→ What is needed: Which lines of the records below contain the word "Court"? Show each one.

→ Task inputs:

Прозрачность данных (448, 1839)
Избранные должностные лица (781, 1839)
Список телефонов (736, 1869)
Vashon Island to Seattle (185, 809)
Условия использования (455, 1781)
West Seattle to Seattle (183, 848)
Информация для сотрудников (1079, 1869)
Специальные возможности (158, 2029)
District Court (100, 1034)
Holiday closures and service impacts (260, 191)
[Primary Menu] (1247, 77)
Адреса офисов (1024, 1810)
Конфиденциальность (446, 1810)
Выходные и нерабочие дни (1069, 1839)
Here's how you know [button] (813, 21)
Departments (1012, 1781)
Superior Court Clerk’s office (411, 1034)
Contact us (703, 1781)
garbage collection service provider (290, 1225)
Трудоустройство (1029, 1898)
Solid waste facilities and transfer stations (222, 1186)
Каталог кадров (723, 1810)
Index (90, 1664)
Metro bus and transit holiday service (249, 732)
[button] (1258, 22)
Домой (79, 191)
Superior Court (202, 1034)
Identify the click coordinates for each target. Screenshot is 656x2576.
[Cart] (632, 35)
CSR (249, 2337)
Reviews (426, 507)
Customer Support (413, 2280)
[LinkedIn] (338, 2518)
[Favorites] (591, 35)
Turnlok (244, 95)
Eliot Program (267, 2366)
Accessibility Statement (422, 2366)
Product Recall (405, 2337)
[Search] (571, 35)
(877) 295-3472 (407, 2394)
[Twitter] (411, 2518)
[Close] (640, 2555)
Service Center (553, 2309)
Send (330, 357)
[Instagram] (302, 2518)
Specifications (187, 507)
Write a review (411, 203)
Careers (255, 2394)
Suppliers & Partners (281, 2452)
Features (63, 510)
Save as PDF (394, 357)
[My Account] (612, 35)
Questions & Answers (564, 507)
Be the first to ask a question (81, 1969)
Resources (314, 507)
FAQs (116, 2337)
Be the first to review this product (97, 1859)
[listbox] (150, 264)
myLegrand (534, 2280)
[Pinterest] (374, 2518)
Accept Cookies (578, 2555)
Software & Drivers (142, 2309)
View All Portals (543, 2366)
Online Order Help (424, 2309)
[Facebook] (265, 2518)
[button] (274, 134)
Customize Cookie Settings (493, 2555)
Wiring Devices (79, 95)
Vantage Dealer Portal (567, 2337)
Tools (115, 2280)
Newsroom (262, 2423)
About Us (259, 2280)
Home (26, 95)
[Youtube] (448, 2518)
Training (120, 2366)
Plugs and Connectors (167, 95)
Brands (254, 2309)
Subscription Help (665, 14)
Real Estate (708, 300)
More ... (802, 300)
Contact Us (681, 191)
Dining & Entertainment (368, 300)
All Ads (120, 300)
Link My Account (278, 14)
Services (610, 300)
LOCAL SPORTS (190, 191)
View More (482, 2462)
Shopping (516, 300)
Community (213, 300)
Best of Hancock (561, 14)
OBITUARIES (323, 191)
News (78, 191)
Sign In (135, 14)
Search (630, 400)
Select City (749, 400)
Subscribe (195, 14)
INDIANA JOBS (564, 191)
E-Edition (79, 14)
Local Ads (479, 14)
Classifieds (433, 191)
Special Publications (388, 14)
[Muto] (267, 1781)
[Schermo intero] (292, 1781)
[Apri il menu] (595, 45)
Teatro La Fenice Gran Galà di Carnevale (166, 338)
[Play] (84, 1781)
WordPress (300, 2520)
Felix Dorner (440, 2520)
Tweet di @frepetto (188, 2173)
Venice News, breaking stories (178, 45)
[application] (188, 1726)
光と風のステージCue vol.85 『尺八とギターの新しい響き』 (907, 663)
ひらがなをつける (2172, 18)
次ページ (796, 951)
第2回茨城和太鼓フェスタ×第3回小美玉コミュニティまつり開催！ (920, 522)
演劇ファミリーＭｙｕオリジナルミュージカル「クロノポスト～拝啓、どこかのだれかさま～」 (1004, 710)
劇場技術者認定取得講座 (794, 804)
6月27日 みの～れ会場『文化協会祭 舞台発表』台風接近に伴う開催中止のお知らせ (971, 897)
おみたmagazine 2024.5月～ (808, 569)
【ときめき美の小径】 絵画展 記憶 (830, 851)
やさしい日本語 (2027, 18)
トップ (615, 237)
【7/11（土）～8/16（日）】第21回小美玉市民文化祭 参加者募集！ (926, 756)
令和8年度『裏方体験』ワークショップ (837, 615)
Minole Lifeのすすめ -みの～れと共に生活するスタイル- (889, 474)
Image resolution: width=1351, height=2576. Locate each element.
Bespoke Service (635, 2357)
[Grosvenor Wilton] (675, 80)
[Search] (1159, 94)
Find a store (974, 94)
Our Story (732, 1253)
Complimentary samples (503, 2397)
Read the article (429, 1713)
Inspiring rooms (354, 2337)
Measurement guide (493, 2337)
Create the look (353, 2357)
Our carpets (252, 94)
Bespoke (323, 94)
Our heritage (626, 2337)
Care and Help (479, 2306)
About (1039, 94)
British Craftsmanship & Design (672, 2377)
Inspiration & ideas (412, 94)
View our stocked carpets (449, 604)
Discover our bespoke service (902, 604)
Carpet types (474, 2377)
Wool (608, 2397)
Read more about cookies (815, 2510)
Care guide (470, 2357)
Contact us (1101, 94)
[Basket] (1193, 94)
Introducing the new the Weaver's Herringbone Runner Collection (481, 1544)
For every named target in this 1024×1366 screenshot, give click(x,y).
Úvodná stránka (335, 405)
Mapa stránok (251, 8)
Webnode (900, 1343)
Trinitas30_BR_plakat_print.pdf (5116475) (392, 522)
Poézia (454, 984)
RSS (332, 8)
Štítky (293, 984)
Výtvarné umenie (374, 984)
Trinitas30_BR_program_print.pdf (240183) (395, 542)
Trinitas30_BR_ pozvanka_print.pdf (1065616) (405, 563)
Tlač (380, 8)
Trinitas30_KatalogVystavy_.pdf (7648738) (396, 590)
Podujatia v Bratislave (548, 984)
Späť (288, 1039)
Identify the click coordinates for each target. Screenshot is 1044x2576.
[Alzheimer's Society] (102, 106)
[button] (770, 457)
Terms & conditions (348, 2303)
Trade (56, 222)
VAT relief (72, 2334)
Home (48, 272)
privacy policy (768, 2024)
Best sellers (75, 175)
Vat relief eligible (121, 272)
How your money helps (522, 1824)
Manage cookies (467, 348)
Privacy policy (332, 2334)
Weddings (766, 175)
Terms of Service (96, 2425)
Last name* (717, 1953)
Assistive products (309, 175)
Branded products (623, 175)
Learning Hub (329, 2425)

→ Response:
District Court (100, 1034)
Superior Court Clerk’s office (411, 1034)
Superior Court (202, 1034)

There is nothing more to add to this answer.